WHAT YOU ARE ASKED TO DO
Where the records below show the word "dropdown" in a line, please copy that line.

[Records from a dataset]
|---|

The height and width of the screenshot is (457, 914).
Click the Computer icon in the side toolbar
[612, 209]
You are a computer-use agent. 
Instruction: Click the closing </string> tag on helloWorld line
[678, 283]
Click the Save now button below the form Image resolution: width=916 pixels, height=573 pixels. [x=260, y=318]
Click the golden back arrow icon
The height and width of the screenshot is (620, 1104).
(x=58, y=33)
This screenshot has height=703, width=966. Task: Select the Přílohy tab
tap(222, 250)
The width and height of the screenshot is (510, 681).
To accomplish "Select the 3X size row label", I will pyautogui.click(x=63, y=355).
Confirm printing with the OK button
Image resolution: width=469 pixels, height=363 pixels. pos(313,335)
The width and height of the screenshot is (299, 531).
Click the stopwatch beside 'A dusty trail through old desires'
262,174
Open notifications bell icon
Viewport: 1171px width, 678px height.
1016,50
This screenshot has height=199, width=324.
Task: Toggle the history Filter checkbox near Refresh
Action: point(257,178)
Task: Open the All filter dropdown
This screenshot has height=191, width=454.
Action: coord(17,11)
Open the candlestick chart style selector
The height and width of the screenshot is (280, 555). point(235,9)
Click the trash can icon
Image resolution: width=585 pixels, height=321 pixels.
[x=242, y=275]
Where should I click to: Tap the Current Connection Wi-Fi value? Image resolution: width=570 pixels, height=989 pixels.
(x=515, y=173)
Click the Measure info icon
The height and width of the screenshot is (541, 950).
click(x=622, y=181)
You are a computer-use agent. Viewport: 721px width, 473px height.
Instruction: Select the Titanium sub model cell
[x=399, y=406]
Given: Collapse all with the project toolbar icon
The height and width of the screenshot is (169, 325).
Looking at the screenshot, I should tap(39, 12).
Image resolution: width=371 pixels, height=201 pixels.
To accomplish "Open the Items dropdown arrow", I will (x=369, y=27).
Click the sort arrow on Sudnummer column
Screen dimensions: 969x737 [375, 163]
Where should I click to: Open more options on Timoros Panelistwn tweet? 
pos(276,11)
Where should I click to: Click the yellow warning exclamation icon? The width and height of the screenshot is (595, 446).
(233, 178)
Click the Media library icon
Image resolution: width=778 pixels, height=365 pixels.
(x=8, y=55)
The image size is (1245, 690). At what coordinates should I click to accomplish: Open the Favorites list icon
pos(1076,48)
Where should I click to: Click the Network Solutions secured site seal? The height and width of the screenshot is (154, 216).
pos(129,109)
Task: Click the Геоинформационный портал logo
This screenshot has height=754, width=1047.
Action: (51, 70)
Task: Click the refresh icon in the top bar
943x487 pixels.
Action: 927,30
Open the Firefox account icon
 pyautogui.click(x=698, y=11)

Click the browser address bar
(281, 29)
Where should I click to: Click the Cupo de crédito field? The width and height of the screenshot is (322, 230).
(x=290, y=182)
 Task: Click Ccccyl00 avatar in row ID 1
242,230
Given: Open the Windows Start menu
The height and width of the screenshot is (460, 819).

|---|

PROBLEM SOLUTION
Task: Open the All filter dropdown
To accomplish "Open the Items dropdown arrow", I will (x=369, y=27).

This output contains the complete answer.